**** SUPPLIED TEXT

That aside, no, cows cannot eat the twine irrespective of whether it's plastic or sisal and hay should never be fed out with it still intact. If a cow ingests it, they chew it up into a ball and if you (and she) are lucky, it will be expelled at the other end. If not, it compacts in the rumen and causes big problems for the cow that usually ends up as a big hole in the ground. 

Apart from the health problems involved in eating twine, nor is feeding out a bale in a lump good feeding out practice and results in wastage as cows fight to get at it, trample all over it, pee on it, crap on it and half of it never gets eaten. If feeding out in a paddock, break the bale up into it's biscuits and spread them out every 4-6 feet. The cows will clean it up and you get the benefit of spreading the grass seed around your paddock.

Welshmom, baleing twin is invaluable on a farm for all the reasons you mention. Somewhere, hidden on this computer, I have a pattern for weaving hay sacks out of baleing twine. These are handy things to feed hay to sheep, calves and goats and prevent wastage. They can be hung off a walll or fence and the animals pull the hay through the mesh as they need it.

Cheers,
Ronnie


----------



## farmerjon (Jan 7, 2009)

I have had my feilds baled for the past two years. They are baled with round bales. Usually the farmer who bales them took all the bales. This past year I asked for 3 or so round bales. Back then I only had the sheep. Then I got the cows. The farmer I got them from bales alfelpha for horses. They have to use wire so they can truck the hay to Florida. He gave me 25 square bales with the cows when I stoped to pay him. Now I got these square bales from a local guy. I have a john deere 3320, I m looking to get an old square baler to bale with. I have about 20 acres of mix grass. I love the round bales, but I just dont have the tractor to do it.


----------

********
**** DATASET CONTENT

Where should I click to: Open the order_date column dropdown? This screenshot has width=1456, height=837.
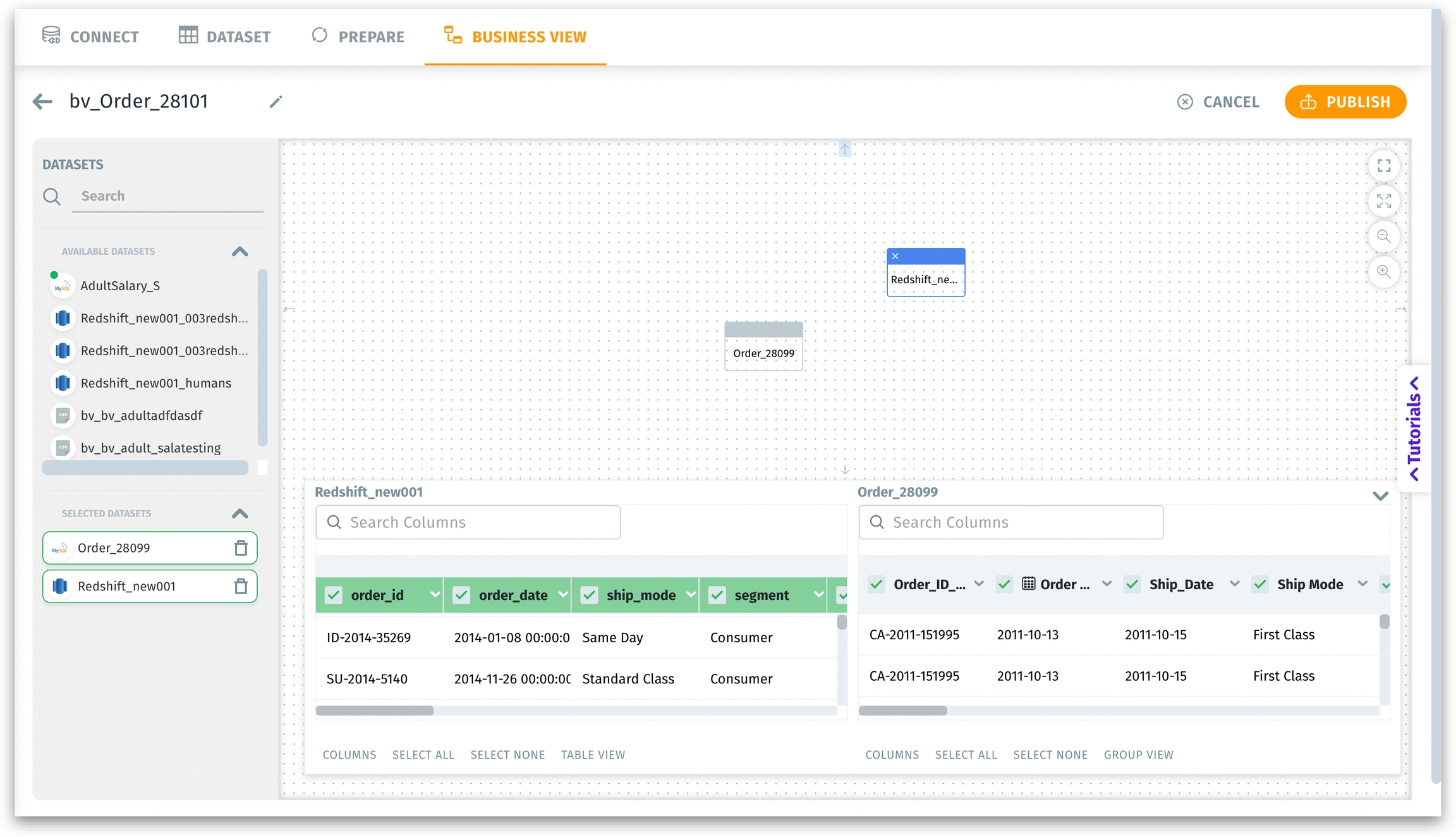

********

**SET PROBLEM 1:**
Retype the part of the hay-feeding thread that opens with the words containing "Apart from the" and closes with "they need it.".
**SET PROBLEM 2:**
Using the hay-feeding thread, state whether each statement agrees with it, answering yes or no and quoting the deciding words: (a) Sisal twine is safe for cows to eat. (b) The farmer who sold farmerjon the cows uses wire so the hay can be trucked to Florida. (c) Hay sacks woven from baling twine are meant to be laid on the ground.
**SET PROBLEM 3:**
Summarize the hay-feeding thread in three sentences.

**FULL RESPONSE 1:**
Apart from the health problems involved in eating twine, nor is feeding out a bale in a lump good feeding out practice and results in wastage as cows fight to get at it, trample all over it, pee on it, crap on it and half of it never gets eaten. If feeding out in a paddock, break the bale up into it's biscuits and spread them out every 4-6 feet. The cows will clean it up and you get the benefit of spreading the grass seed around your paddock.

Welshmom, baleing twin is invaluable on a farm for all the reasons you mention. Somewhere, hidden on this computer, I have a pattern for weaving hay sacks out of baleing twine. These are handy things to feed hay to sheep, calves and goats and prevent wastage. They can be hung off a walll or fence and the animals pull the hay through the mesh as they need it.

**FULL RESPONSE 2:**
(a) No: "cows cannot eat the twine irrespective of whether it's plastic or sisal"
(b) Yes: "They have to use wire so they can truck the hay to Florida."
(c) No: "They can be hung off a walll or fence"

**FULL RESPONSE 3:**
Cows cannot eat baling twine, whether plastic or sisal, because a swallowed ball that is not expelled can compact in the rumen. Feeding a bale whole also leads to wastage, so the bale should be broken into biscuits spread every 4-6 feet, which also spreads grass seed, while twine itself can be woven into hay sacks hung from a wall or fence. In a second post, farmerjon says he received 25 square bales with his cows and wants an old square baler for about 20 acres of mixed grass because his tractor cannot handle round bales.